1. Synthesis and Characterization of [tpme2sb]2+

The team successfully synthesized [tpme2sb]2+ and characterized it using X-ray diffraction and nuclear magnetic resonance (NMR) spectroscopy. X-ray diffraction data showed that the coordination geometry of [tpme2sb]2+ is a slightly distorted tetrahedral structure, consistent with the predictions of VSEPR theory.

2. Reactivity of [tpme2sb]2+ with Ligands

The team found that [tpme2sb]2+ could form stable complexes with various ligands, such as THF, Et3PO, PPh3, and HNPh2. The structures of these complexes were verified by X-ray diffraction and DFT calculations.

3. Catalytic Activity of [tpme2sb]2+

The team discovered that [tpme2sb]2+ could catalyze the hydroamination reaction of styrene with diphenylamine. Through DFT calculations, the team revealed the structures of reaction intermediates and transition states, demonstrating the potential of [tpme2sb]2+ in catalytic reactions.

Conclusions and Significance

This study successfully synthesized and characterized the trivalent antimony dication [tpme2sb]2+ and revealed its potential in catalytic reactions. The research demonstrated that [tpme2sb]2+ can form stable complexes with various ligands and promote hydroamination reactions. This discovery provides new insights into the application of main-group element compounds in catalytic reactions and opens new avenues for exploring intermolecular processes involving low-oxidation-state main-group compounds.

Research Highlights

  1. Novel Synthesis Method: The team successfully synthesized the trivalent antimony dication [tpme2sb]2+ and characterized it using X-ray diffraction and NMR spectroscopy.
  2. Broad Reactivity: [tpme2sb]2+ can form stable complexes with various ligands, demonstrating its potential in catalytic reactions.
  3. Catalytic Activity: The team found that [tpme2sb]2+ can catalyze the hydroamination reaction of styrene with diphenylamine, providing new ideas for the application of main-group element compounds in catalytic reactions.
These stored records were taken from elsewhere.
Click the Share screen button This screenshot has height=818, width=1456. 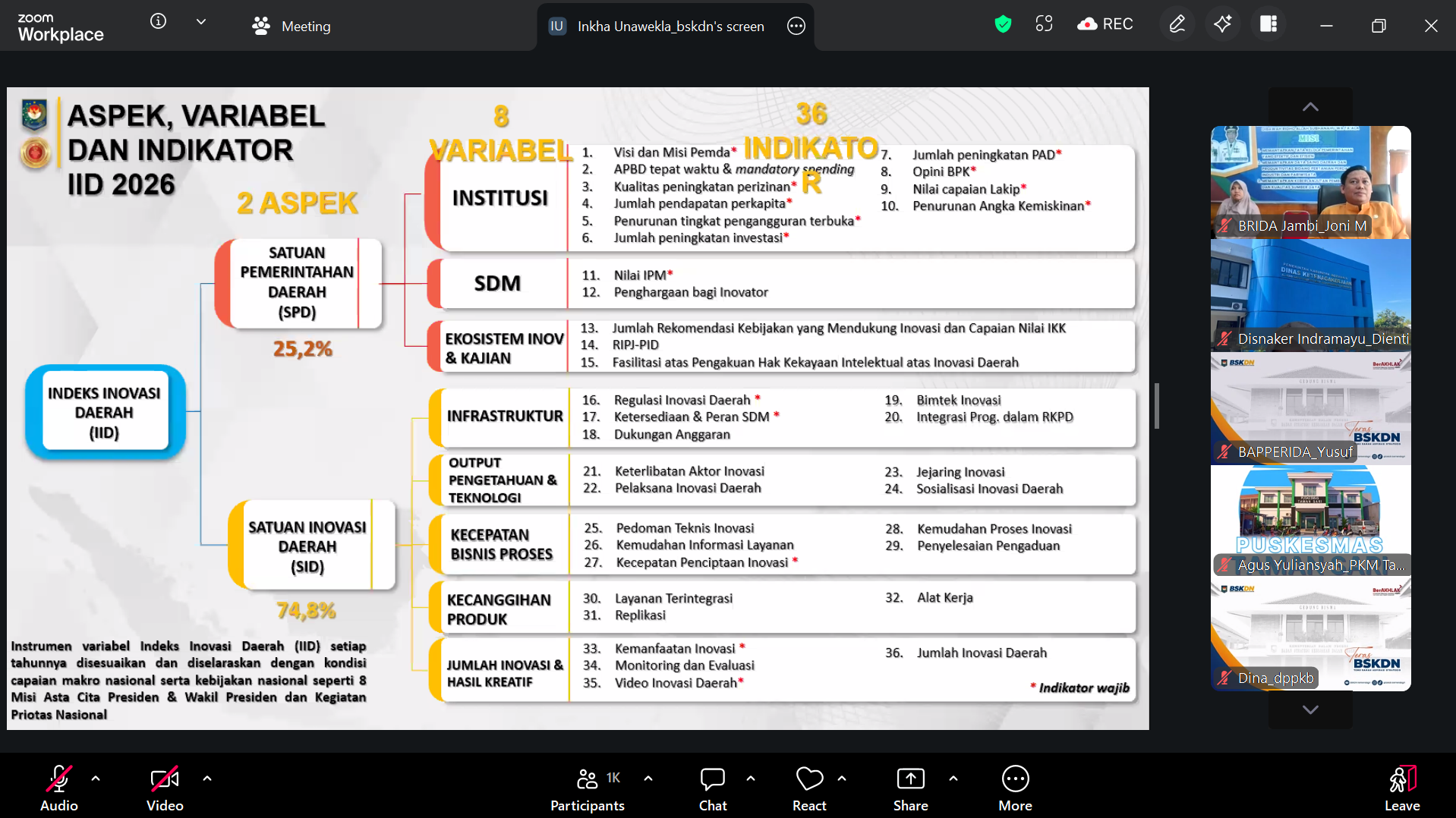click(910, 789)
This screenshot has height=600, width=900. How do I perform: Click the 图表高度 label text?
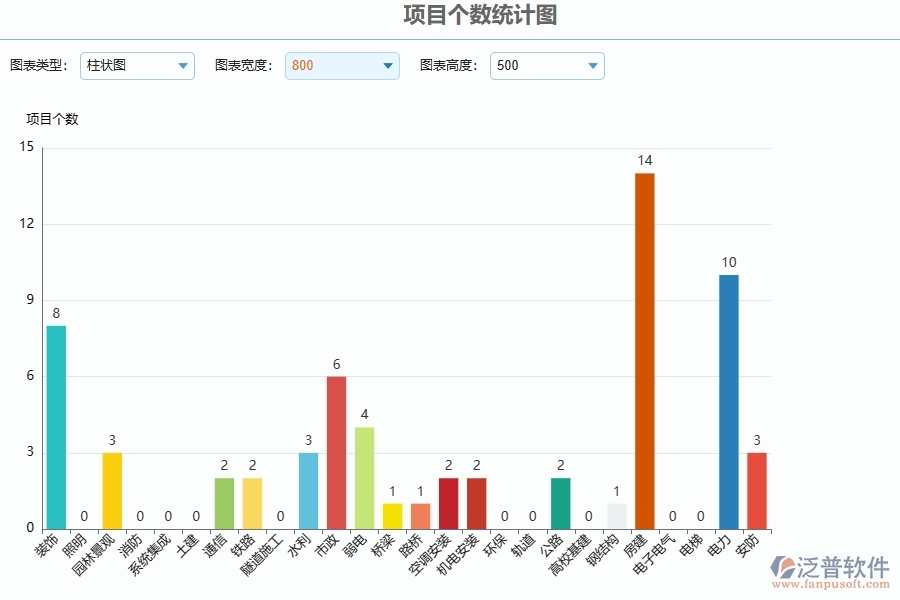[446, 66]

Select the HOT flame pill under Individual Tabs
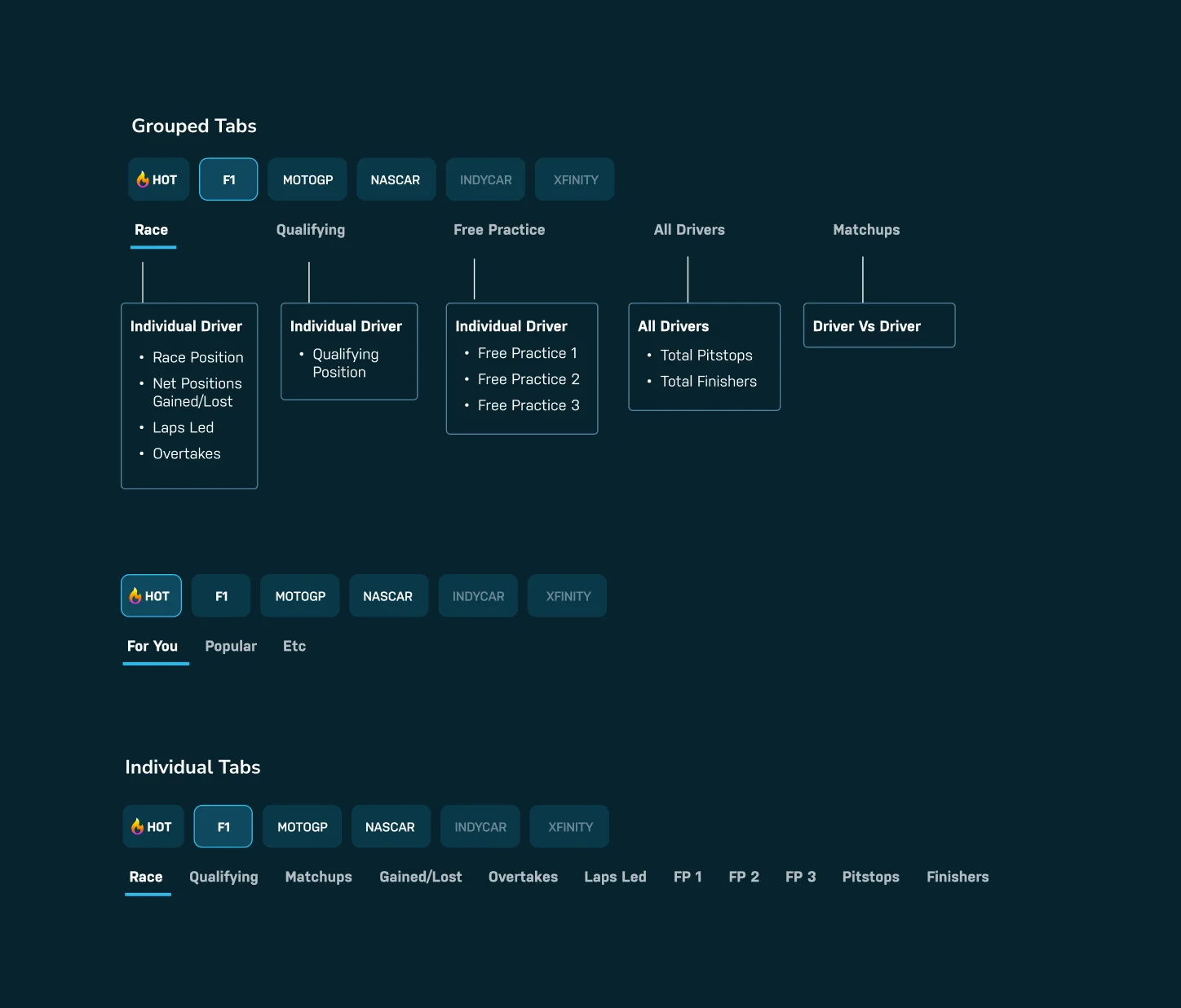pyautogui.click(x=153, y=826)
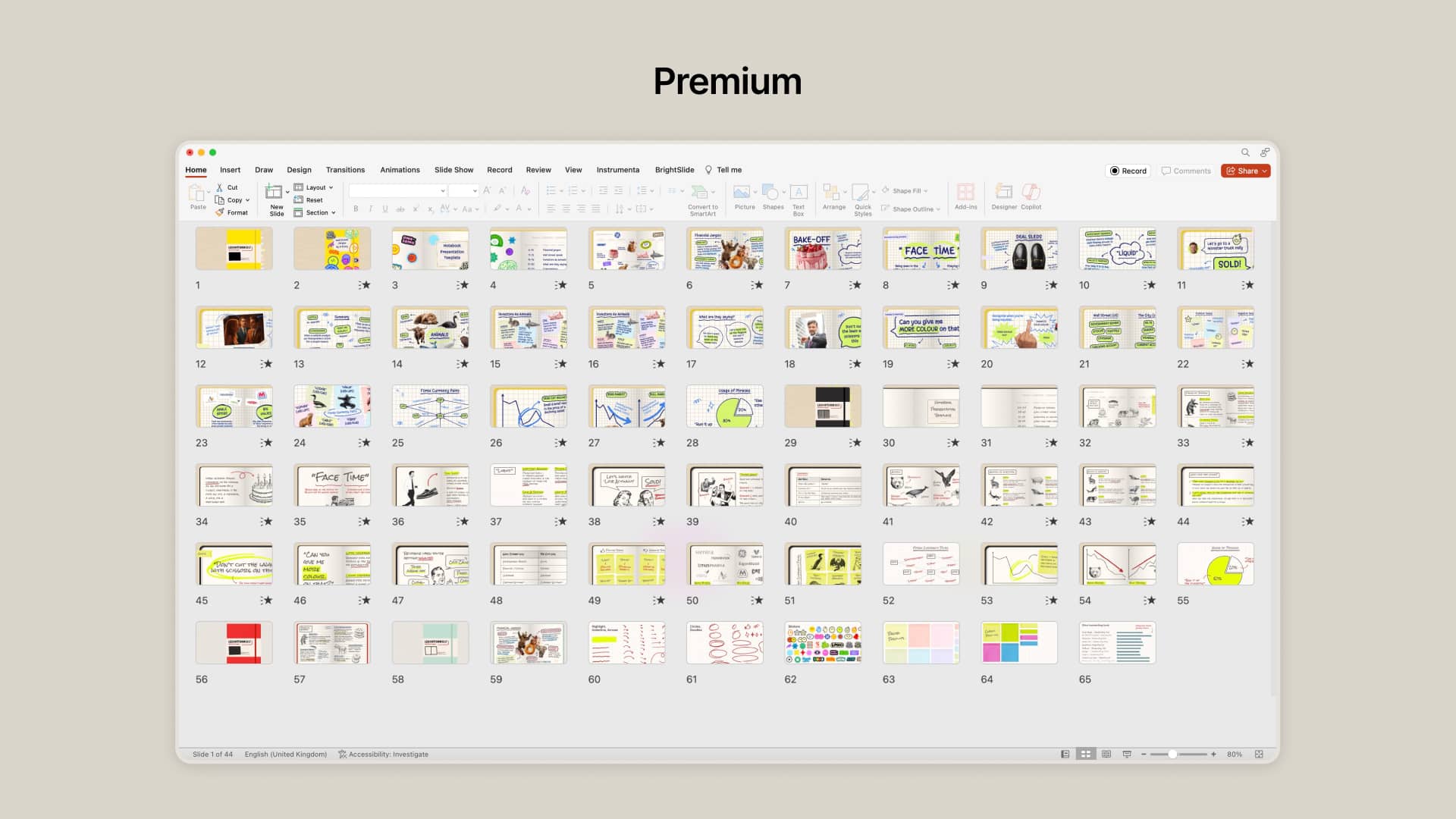Click the zoom slider handle
Viewport: 1456px width, 819px height.
tap(1172, 755)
Additional Valuable Information

The team also revealed the structures of reaction intermediates and transition states through DFT calculations, further demonstrating the potential of [tpme2sb]2+ in catalytic reactions. These computational results provide important theoretical support for understanding the reaction mechanism.

This paper not only offers a new perspective on the study of main-group element compounds but also provides important experimental and theoretical foundations for the development of novel catalysts. By revealing the synthesis methods, reactivity, and catalytic activity of [tpme2sb]2+, the research team has laid a solid foundation for future studies on catalytic reactions.